Dov’è che possiamo recuperare di più?
Per meglio rispondere è utile a mio avviso andare a vedere, grazie ai dati Istat diffusi lunedì, a cos’è stato principalmente dovuto il calo dell’8,9% del Pil: la spesa delle famiglie residenti, scese del 10,7%, e gli investimenti fissi lordi diminuiti del 9,1%. Se guardiamo il lato dell’offerta notiamo che il -8,6% del valore aggiunto deriva principalmente dal calo delle attività manifatturiere (-11,4%), conseguente al lockdown del secondo trimestre, e dal crollo di “Commercio all’ingrosso e al dettaglio; riparazione di autoveicoli e motocicli; trasporto e magazzinaggio; servizi di alloggio e di ristorazione” (-16%). È abbastanza evidente che la caduta della domanda interna, con il calo sia di investimenti che di consumi, ha avuto un impatto su questi settori dal lato dell’offerta.
Questi settori potranno ripartire?
Come conferma anche il Centro studi di Confindustria, è possibile che ci sia un traino da parte del manifatturiero e un contributo importante probabilmente arriverà dalle costruzioni, mentre è chiaro che per il commercio, la ristorazione, il turismo tutto dipende dall’andamento della pandemia e dalla compagna vaccinale. Se le cose andranno per il verso giusto, il turismo, dopo aver perso la stagione invernale, potrà vederne una estiva molto buona, anche se non bisogna farsi illusioni sugli arrivi dall’estero, specialmente extra-Ue, per i quali bisognerà probabilmente aspettare il 2022. Purtroppo questi settori, che devono sostenere maggior investimenti in termini di personale, materie prime, oltre che di sforzo per la programmazione rispetto ad altri, rischiano di essere anche quelli maggiormente penalizzati finché non vedremo un miglioramento del contesto generale pandemico, con la scomparsa di zone arancioni scure o rosse.
Intanto il ministro delle Infrastrutture e della mobilità sostenibili, Enrico Giovannini, ha fatto sapere che entro il 30 aprile verrà stilata una nuova lista di opere da sbloccare, oltre a quelle già indicate dal precedente esecutivo.
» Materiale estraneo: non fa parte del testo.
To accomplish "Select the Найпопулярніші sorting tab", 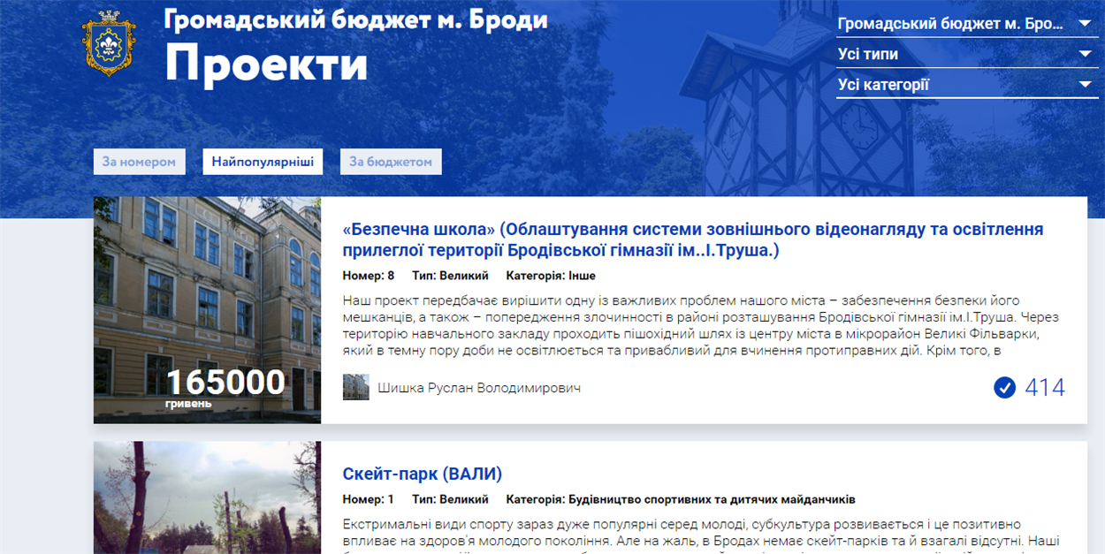I will pos(263,162).
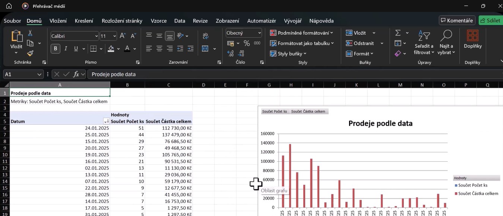Click the Součet Počet ks chart field button
503x216 pixels.
pos(274,111)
Una buona notizia per le prospettive di ripresa.
Sì, l’importante è che si riesca a dare una svolta sulla tempistica dell’avvio dei cantieri. È chiaro infatti che con l’attuazione del Pnrr ci saranno investimenti e riforme che produrranno effetti nel medio lungo termine, mentre nel breve resta cruciale riuscire a dare un’accelerata agli investimenti fissi lordi. Questo non solo aiuterà a creare occupazione in modo da compensare la perdita di posti di lavoro conseguente alla fine del blocco dei licenziamenti, ma faciliterà il raggiungimento di un equilibrio dei conti pubblici.
Tema certamente importante anche se per un altro anno le regole del Patto di stabilità resteranno sospese. Come si potrà influire sui conti pubblici?
Se oltre ai rimbalzi tecnici e ai miglioramenti congiunturali ci saranno più investimenti, è chiaro che il Pil potrà crescere di più. Questo è cruciale in un Paese che ha visto passare il rapporto debito/Pil dal 134,4% del 2019 al 155,6% del 2020. Un balzo figlio non solo di un deficit cresciuto di 128,4 miliardi di euro, da 27,9 a 156,3 miliardi, ma anche di un Pil che a prezzi correnti è crollato di 139,3 miliardi. È chiaro quindi che se il Pil crescerà ne deriverà un beneficio per i saldi di finanza pubblica.